> Source text
——

Morgan P, Bossom EL.  "Naturally Occurring" Anti-Kell (K1):  Two Examples.  Transfusion 1963; 3: 397-398.

Marsh WL, Nichols ME, Oyen R, Thayer RS, Deere WL, Freed PJ, Schmelter SE.  Naturally occurring anti-K stimulated by E. Coli enterocolitis in a 20-day-old child.  Transfusion 1978; 18: 149-154.

Kanel GC, Davis I, Bowman JE.  "Naturally-occurring" anti-K1:  Possible association with mycobacterium infection. Transfusion 1978; 18: 472-473.

Algora M, Barbolla L, Contreras M.  Naturally occurring anti-D, anti-K, anti-Fya and anti_Leab.  Vox Sanguinis 1991; 61: 141.

In each case, you will notice, there is either an accompanying infection, or, in the last case a form of neoplasm.  This may fit with your patient, if the early gastric cancer has allowed the escape of, for example, E coli into his circulation.

——

> Data provided
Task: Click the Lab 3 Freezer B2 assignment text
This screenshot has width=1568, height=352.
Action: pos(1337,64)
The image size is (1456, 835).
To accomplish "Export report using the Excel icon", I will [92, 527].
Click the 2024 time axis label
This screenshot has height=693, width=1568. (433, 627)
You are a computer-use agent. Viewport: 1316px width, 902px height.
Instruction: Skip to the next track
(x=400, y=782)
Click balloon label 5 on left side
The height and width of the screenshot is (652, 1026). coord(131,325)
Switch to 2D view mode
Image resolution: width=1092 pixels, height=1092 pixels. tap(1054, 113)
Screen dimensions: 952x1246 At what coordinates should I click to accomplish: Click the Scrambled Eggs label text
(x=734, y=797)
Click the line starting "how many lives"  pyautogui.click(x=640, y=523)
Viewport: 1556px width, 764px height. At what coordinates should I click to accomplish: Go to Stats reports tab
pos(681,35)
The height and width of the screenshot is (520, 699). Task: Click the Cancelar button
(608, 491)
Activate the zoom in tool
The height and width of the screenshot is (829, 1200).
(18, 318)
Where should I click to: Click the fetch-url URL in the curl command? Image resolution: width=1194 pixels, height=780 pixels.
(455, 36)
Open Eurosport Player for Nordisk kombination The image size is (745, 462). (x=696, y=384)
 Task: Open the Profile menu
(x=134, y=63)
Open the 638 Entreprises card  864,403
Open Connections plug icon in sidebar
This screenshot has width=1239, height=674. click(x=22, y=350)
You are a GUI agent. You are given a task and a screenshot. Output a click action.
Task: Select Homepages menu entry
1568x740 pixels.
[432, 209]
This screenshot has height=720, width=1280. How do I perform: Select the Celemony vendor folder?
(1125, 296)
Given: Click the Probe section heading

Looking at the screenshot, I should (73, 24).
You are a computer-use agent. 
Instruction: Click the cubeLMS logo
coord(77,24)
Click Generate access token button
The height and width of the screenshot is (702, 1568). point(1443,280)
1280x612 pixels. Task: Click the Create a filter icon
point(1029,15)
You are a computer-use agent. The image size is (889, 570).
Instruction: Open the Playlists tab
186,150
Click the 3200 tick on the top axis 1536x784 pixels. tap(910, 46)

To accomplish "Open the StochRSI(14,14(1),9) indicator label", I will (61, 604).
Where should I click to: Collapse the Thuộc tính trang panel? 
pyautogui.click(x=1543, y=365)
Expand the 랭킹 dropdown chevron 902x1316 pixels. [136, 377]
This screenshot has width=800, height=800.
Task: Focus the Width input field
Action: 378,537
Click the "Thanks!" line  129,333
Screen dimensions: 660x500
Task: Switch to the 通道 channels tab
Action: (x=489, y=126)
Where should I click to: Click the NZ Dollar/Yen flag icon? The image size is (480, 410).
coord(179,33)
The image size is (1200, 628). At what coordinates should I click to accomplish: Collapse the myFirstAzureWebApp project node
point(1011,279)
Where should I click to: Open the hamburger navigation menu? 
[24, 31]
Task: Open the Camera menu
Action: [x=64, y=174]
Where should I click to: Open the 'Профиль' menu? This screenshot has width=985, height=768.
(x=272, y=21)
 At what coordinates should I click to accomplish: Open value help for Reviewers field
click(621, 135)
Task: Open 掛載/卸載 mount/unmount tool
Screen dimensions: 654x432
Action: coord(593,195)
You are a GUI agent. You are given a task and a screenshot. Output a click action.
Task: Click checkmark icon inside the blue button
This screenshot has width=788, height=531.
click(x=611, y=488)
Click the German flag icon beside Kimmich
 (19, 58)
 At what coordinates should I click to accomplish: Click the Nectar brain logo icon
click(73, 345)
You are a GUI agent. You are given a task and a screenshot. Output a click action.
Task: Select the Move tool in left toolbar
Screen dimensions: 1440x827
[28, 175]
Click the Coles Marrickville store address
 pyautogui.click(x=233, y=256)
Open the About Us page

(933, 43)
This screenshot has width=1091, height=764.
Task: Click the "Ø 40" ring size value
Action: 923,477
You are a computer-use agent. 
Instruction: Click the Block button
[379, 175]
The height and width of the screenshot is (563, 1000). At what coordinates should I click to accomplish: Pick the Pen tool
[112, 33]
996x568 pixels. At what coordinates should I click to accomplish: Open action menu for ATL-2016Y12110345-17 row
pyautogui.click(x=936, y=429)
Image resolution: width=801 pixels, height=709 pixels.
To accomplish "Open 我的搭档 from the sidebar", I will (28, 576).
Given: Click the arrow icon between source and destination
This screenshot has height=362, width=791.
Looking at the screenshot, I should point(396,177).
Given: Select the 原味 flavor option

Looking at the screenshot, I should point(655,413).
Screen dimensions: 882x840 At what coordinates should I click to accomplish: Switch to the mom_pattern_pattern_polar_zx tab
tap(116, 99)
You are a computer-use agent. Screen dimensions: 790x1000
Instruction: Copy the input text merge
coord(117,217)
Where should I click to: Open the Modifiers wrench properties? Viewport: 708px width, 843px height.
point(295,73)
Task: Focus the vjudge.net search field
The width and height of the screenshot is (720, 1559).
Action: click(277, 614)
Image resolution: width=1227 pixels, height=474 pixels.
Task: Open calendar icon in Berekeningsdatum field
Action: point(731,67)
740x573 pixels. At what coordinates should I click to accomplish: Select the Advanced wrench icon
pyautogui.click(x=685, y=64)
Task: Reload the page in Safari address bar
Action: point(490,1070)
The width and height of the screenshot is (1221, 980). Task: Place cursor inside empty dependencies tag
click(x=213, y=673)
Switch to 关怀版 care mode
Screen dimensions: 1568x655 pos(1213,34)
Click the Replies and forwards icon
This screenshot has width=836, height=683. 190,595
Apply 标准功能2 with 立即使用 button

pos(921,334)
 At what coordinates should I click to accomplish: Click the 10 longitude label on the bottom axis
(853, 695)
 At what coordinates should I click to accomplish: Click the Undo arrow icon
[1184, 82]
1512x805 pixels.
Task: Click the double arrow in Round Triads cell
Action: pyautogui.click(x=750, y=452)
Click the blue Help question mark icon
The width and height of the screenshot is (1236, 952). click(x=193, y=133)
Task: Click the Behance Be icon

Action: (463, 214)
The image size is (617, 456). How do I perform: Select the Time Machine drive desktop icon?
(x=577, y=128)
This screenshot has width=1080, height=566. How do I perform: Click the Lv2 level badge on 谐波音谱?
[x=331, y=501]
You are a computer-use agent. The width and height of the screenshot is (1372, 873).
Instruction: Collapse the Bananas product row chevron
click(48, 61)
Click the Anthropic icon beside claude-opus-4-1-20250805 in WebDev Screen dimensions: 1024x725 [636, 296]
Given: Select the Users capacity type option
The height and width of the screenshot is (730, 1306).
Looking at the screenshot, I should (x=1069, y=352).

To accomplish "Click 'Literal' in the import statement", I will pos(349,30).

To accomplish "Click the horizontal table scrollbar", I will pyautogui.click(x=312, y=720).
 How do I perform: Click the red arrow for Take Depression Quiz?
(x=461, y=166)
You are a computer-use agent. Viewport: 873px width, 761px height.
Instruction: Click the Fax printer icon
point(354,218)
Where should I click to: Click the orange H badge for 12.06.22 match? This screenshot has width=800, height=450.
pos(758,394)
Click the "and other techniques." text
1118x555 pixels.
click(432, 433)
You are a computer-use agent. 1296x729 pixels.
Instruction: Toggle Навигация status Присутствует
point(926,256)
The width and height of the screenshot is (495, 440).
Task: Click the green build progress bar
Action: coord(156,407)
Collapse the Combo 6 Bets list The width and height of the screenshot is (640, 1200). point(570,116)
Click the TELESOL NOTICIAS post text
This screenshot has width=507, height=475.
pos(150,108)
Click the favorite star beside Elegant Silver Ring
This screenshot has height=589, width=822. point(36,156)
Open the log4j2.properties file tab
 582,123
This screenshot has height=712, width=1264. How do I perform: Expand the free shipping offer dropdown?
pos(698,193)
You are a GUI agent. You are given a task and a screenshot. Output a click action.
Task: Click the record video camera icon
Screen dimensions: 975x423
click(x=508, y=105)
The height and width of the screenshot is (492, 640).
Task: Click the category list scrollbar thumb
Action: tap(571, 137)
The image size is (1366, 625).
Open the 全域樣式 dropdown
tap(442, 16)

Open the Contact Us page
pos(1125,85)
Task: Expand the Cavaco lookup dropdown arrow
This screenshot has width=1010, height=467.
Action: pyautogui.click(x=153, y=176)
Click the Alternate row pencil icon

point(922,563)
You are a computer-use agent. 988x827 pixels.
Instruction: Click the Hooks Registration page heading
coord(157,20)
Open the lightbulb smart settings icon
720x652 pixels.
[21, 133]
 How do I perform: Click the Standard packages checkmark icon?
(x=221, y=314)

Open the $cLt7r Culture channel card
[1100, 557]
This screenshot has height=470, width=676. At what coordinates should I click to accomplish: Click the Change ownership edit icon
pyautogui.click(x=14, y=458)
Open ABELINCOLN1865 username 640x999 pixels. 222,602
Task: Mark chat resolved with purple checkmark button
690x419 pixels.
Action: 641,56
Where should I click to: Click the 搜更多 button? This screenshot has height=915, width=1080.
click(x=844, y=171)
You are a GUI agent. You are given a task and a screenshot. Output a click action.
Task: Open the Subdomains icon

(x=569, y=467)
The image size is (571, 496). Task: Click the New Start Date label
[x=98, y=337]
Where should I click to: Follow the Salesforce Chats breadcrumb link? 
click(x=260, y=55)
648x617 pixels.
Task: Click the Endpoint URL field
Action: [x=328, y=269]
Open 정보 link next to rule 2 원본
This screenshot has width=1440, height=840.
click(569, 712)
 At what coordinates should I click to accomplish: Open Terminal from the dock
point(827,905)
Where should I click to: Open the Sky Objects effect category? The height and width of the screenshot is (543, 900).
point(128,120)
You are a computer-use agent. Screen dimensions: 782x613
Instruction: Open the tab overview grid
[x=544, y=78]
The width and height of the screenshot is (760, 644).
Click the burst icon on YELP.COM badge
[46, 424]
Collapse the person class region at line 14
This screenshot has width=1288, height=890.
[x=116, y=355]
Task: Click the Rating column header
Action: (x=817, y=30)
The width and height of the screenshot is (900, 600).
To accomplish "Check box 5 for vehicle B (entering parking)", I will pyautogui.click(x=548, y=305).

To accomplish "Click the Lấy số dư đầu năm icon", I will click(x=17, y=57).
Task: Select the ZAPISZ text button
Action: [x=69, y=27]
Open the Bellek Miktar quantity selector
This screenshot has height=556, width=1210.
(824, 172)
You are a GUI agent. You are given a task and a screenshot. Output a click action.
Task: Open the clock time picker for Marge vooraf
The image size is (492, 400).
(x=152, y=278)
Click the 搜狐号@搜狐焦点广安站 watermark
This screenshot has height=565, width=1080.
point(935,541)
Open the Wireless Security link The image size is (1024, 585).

——

> Assignment 1
Summarize the passage on naturally occurring anti-K in two sentences.
> Assignment 2
Translate this sentence from the passage on naturally occurring anti-K into Spanish: "In each case, you will notice, there is either an accompanying infection, or, in the last case a form of neoplasm."

> Output 1
The passage lists four published reports of naturally occurring anti-K antibodies, and in each case there is either an accompanying infection or, in the last case, a form of neoplasm. It suggests this may fit the patient being discussed if his early gastric cancer has allowed something such as E. coli to escape into his circulation.

> Output 2
En cada caso, como notará, hay o bien una infección concomitante o, en el último caso, una forma de neoplasia.